* WHAT TO PRODUCE
Your output should match the listing below word for word, without any images.

* DATA FOR PROCESSING
#####

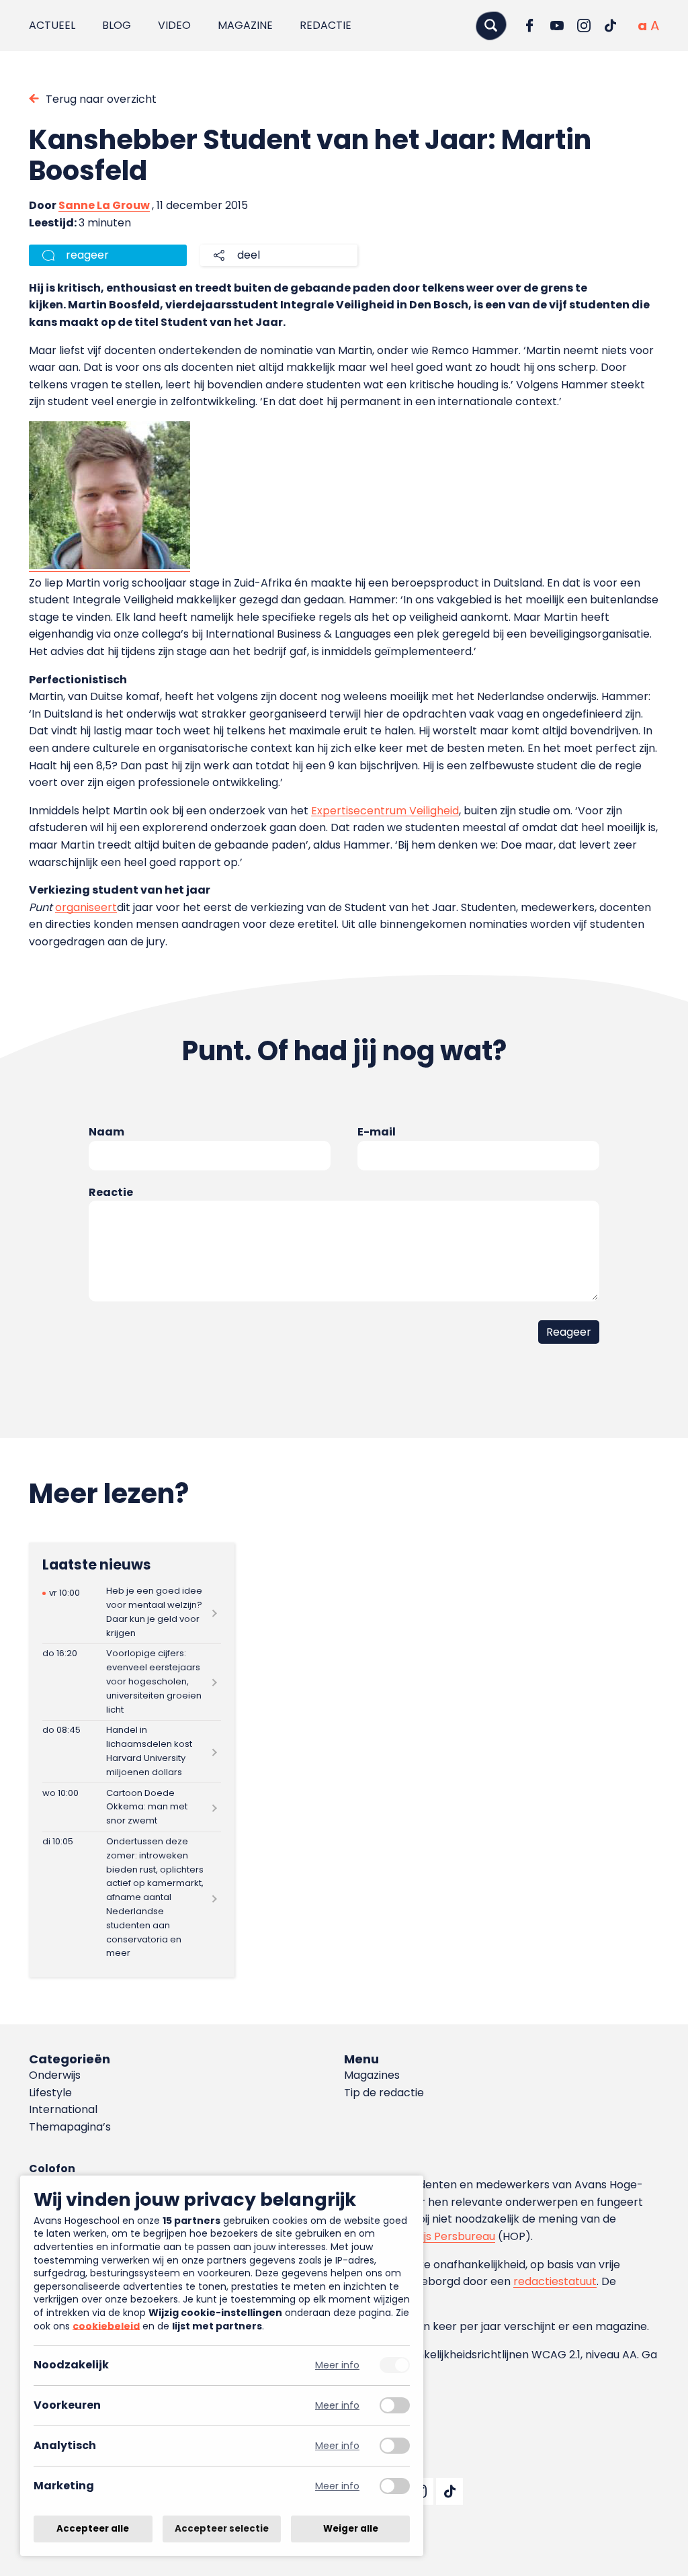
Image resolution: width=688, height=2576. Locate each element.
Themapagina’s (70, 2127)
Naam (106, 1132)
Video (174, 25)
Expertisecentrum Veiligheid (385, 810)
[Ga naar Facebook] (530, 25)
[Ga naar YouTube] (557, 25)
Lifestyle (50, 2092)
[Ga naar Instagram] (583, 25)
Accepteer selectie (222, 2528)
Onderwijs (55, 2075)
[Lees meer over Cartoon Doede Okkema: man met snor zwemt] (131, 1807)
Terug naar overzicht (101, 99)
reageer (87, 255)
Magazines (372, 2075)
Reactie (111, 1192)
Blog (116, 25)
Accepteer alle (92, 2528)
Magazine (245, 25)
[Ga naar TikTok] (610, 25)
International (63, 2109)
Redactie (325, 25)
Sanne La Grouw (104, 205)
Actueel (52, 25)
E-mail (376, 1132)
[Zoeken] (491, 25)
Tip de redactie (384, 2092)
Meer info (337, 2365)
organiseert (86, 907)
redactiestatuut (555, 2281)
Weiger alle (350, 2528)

#####

* TASK SOLUTION
Image resolution: width=688, height=2576. Locate each element.
Themapagina’s (70, 2127)
Naam (106, 1132)
Video (174, 25)
Expertisecentrum Veiligheid (385, 810)
[Ga naar Facebook] (530, 25)
[Ga naar YouTube] (557, 25)
Lifestyle (50, 2092)
[Ga naar Instagram] (583, 25)
Accepteer selectie (222, 2528)
Onderwijs (55, 2075)
[Lees meer over Cartoon Doede Okkema: man met snor zwemt] (131, 1807)
Terug naar overzicht (101, 99)
reageer (87, 255)
Magazines (372, 2075)
Reactie (111, 1192)
Blog (116, 25)
Accepteer alle (92, 2528)
Magazine (245, 25)
[Ga naar TikTok] (610, 25)
International (63, 2109)
Redactie (325, 25)
Sanne La Grouw (104, 205)
Actueel (52, 25)
E-mail (376, 1132)
[Zoeken] (491, 25)
Tip de redactie (384, 2092)
Meer info (337, 2365)
organiseert (86, 907)
redactiestatuut (555, 2281)
Weiger alle (350, 2528)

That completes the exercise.